Spontaneous continuous-symmetry breaking and tower of states in a comb chain

TL;DR

This paper demonstrates spontaneous continuous symmetry breaking and the existence of a tower of states in a one-dimensional antiferromagnetic Heisenberg model on a comb lattice, challenging previous assumptions about 1D systems.

Contribution

It provides the first example of a 1D system with short-range interactions exhibiting a tower of states and spontaneous symmetry breaking, supported by theoretical and numerical analysis.

Findings

Spontaneous continuous symmetry breaking occurs in a 1D comb lattice model.

A tower of states is observed in a 1D ferrimagnetic system with short-range interactions.

The study links the MLM theorem and symmetry breaking in bipartite lattices.

Abstract

Based on the study of a one-dimensional (1D) antiferromagnetic Heisenberg model on a comb lattice, this work identifies an example of spontaneous continuous symmetry breaking in a 1D system with short-range interactions.
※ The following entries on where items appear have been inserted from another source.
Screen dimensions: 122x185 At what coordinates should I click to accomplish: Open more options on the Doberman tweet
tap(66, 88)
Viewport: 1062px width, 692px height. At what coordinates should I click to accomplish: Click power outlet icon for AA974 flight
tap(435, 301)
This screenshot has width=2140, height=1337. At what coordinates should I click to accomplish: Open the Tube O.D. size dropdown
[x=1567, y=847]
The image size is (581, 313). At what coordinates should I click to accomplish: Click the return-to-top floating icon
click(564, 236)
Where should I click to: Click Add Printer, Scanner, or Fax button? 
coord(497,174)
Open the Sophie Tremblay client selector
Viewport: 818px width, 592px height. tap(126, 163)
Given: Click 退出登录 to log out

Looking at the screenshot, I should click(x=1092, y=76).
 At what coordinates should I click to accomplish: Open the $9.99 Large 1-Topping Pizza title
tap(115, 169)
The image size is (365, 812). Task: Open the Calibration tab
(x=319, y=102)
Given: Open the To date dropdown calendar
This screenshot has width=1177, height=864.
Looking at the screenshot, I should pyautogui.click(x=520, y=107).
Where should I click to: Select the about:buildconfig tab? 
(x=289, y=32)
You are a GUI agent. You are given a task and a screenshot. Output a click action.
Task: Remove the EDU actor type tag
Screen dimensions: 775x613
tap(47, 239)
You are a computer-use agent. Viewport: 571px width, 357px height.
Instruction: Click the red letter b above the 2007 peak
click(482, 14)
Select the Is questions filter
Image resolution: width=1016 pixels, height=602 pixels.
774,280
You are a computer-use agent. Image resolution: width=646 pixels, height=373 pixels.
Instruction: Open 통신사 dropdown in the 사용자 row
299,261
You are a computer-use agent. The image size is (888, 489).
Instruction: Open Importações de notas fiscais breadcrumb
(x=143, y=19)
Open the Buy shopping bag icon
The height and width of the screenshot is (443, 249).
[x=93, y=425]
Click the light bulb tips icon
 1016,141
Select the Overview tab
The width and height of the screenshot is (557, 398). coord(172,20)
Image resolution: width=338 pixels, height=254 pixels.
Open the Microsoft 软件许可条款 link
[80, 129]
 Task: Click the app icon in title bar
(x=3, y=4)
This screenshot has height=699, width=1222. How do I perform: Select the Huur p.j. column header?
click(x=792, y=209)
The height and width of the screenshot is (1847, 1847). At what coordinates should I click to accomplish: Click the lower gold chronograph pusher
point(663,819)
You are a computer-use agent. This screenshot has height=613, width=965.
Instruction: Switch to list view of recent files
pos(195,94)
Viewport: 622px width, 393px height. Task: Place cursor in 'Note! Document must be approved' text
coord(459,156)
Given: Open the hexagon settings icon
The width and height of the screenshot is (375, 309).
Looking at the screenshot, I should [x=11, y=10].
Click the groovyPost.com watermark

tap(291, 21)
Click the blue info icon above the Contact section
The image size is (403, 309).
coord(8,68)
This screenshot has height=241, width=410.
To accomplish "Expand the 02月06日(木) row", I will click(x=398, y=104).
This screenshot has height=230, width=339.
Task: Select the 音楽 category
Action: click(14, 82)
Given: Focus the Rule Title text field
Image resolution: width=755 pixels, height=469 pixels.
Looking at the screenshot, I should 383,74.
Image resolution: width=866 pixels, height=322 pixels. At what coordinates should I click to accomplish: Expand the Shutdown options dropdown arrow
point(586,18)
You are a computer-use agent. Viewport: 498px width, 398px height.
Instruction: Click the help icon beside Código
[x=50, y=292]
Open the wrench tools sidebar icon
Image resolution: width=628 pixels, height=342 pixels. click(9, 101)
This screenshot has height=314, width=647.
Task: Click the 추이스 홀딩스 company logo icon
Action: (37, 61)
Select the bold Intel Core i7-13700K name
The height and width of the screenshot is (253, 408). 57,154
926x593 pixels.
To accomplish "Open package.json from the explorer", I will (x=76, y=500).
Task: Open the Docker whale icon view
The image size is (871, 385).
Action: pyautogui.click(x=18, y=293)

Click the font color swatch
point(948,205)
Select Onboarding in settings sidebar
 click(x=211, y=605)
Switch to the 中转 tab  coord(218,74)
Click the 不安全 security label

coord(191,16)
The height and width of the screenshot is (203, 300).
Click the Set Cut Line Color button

When a symmetry-preserving relevant perturbation is applied to the system, we find that this model can always be described by the Marshall-Lieb-Mattis (MLM) theorem. The Shen-Qiu-Tian theorem establishes a direct connection between the MLM theorem (in the case of bipartite lattices with unequal numbers of sites in the two sublattices) and the breaking of continuous symmetry. Moreover, although authors of previous studies have suggested that the presence of a tower of states (TOS) serves as an important numerical diagnostic of the tendency of a system toward spontaneous symmetry breaking, these investigations have primarily focused on two-dimensional systems. In 1D systems, however, the presence of long-range order does not automatically imply the emergence of a TOS. Here, we observe the existence of a TOS in a 1D realistic ferrimagnetic lattice system with short-range interactions.